### HOW TO COMPLETE THIS TASK
One line in the listing below contains "This screenshot has height=605, width=1568.". Repeat that line and each line after it exactly, ending with the last one.

### RECORDS TO USE
=-=-=

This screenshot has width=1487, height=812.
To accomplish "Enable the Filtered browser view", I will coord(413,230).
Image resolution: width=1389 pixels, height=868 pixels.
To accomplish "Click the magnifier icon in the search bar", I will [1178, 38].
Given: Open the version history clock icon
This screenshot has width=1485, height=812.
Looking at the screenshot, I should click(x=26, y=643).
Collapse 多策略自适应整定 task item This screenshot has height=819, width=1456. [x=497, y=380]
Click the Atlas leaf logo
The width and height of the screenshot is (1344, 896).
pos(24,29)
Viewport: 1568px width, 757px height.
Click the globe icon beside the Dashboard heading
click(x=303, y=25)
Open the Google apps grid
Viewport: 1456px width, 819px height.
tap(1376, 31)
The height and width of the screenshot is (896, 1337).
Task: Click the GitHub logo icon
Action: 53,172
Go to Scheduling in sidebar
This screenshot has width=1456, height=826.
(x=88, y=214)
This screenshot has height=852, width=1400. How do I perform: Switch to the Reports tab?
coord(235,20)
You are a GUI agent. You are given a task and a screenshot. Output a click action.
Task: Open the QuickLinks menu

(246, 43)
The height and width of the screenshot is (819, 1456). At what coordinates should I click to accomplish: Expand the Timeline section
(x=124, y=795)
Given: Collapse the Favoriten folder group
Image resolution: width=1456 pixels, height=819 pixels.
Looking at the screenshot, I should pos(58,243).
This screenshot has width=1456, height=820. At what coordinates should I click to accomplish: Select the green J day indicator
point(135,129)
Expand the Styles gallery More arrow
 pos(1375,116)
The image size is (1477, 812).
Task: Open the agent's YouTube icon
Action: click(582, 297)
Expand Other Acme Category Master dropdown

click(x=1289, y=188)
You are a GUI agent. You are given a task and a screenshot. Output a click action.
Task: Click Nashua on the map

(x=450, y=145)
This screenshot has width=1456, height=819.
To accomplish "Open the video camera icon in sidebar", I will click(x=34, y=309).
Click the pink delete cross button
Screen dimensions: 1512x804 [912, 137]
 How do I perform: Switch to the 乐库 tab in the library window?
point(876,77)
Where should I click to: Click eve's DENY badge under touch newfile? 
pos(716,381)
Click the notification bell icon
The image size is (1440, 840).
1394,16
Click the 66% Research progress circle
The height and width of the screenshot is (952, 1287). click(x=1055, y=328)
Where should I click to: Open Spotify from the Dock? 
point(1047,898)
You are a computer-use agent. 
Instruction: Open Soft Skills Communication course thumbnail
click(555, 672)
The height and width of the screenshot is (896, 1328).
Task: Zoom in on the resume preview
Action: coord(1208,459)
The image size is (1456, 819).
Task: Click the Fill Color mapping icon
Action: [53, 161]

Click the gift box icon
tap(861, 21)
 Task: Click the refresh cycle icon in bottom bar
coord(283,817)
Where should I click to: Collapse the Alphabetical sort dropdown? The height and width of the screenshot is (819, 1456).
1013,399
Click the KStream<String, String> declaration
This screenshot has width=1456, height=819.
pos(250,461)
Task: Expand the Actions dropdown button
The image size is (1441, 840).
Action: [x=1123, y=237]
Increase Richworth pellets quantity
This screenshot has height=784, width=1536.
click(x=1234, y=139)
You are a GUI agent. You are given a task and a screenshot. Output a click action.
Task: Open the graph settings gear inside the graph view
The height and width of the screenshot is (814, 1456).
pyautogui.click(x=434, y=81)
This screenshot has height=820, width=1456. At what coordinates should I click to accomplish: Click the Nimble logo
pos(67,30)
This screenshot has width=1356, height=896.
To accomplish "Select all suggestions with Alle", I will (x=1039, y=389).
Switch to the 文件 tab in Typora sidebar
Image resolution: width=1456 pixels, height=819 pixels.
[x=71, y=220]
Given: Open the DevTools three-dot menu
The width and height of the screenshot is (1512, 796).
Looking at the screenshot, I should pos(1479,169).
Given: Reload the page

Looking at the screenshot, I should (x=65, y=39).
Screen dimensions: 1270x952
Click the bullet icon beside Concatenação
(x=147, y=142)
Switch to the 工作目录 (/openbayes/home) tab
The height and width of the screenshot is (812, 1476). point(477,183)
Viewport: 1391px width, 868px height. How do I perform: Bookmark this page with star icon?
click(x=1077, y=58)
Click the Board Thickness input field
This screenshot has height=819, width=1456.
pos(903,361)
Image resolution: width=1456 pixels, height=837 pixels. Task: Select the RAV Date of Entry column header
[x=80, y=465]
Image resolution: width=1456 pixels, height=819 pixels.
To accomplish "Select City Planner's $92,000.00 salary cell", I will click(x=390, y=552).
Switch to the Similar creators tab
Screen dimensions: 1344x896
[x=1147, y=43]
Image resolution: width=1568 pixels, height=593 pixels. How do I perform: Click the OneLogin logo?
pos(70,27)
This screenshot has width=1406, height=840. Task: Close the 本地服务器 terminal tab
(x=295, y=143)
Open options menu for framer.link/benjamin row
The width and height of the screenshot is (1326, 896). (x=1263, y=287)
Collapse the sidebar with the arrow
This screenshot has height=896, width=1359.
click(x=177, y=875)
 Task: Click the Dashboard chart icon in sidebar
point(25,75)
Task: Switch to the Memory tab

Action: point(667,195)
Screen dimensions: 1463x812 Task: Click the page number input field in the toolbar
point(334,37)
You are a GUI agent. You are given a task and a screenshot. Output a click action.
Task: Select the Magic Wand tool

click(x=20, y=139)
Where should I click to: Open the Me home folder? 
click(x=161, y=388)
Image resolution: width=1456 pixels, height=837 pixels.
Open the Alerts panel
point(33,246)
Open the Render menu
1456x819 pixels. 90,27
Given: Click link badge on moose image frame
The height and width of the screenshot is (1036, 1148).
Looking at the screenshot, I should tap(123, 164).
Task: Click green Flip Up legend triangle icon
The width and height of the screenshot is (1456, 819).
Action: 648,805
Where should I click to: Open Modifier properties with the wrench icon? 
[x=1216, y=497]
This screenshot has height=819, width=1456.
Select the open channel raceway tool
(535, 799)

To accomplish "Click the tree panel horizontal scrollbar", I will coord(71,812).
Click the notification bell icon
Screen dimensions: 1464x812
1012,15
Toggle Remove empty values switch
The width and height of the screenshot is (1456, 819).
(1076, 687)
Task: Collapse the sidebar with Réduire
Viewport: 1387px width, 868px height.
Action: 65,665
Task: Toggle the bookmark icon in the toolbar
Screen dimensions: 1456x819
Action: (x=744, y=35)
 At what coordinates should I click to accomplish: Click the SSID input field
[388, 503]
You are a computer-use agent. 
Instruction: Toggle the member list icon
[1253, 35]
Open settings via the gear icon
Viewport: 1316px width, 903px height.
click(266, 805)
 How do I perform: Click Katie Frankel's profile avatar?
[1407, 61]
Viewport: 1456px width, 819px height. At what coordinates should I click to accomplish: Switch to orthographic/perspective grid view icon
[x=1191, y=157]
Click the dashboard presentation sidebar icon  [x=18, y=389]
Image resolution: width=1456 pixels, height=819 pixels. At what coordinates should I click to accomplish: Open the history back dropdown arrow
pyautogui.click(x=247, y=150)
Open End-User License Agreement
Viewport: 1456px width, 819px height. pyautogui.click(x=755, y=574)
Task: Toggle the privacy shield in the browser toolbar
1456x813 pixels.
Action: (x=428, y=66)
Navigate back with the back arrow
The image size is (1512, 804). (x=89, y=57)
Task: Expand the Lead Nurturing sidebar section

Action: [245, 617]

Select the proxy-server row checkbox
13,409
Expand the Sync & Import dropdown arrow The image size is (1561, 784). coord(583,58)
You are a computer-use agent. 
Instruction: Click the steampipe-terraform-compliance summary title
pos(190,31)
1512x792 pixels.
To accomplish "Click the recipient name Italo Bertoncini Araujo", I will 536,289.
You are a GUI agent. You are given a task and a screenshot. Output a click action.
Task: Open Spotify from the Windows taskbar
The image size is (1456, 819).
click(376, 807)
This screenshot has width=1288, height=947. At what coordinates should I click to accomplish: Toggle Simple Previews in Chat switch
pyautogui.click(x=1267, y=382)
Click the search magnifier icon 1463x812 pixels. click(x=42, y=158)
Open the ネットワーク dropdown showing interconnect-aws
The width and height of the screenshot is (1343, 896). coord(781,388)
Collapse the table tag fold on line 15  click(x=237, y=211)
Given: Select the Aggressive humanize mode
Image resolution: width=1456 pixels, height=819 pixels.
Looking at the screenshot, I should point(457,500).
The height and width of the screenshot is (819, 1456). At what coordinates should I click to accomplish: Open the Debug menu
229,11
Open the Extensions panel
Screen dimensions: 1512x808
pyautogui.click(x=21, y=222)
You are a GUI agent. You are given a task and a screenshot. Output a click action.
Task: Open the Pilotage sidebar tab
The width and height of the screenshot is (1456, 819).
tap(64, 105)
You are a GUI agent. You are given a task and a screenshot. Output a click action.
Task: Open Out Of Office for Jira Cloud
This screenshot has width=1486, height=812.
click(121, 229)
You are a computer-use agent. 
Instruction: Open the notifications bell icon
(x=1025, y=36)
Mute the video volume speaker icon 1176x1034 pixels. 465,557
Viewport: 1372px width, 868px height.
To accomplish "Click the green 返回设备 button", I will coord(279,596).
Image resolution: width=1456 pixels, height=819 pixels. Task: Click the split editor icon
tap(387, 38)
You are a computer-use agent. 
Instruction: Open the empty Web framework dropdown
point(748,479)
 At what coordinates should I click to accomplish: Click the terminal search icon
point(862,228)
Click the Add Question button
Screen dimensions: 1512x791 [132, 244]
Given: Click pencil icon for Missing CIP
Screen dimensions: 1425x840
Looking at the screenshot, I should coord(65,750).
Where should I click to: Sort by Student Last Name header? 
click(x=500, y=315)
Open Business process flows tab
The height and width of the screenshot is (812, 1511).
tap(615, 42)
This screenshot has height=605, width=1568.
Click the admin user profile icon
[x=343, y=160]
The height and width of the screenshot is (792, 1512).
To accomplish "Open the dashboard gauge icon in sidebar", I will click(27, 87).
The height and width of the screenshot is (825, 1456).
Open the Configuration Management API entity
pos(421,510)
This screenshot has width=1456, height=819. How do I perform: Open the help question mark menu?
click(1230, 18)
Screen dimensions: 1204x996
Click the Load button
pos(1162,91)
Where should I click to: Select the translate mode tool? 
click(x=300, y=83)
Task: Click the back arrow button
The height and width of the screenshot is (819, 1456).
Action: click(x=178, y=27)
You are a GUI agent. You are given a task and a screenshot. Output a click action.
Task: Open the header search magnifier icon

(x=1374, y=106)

=-=-=

### ANSWER TO THIS EXERCISE
This screenshot has height=605, width=1568.
Click the admin user profile icon
[x=343, y=160]
The height and width of the screenshot is (792, 1512).
To accomplish "Open the dashboard gauge icon in sidebar", I will click(27, 87).
The height and width of the screenshot is (825, 1456).
Open the Configuration Management API entity
pos(421,510)
This screenshot has width=1456, height=819. How do I perform: Open the help question mark menu?
click(1230, 18)
Screen dimensions: 1204x996
Click the Load button
pos(1162,91)
Where should I click to: Select the translate mode tool? 
click(x=300, y=83)
Task: Click the back arrow button
The height and width of the screenshot is (819, 1456).
Action: click(x=178, y=27)
You are a GUI agent. You are given a task and a screenshot. Output a click action.
Task: Open the header search magnifier icon

(x=1374, y=106)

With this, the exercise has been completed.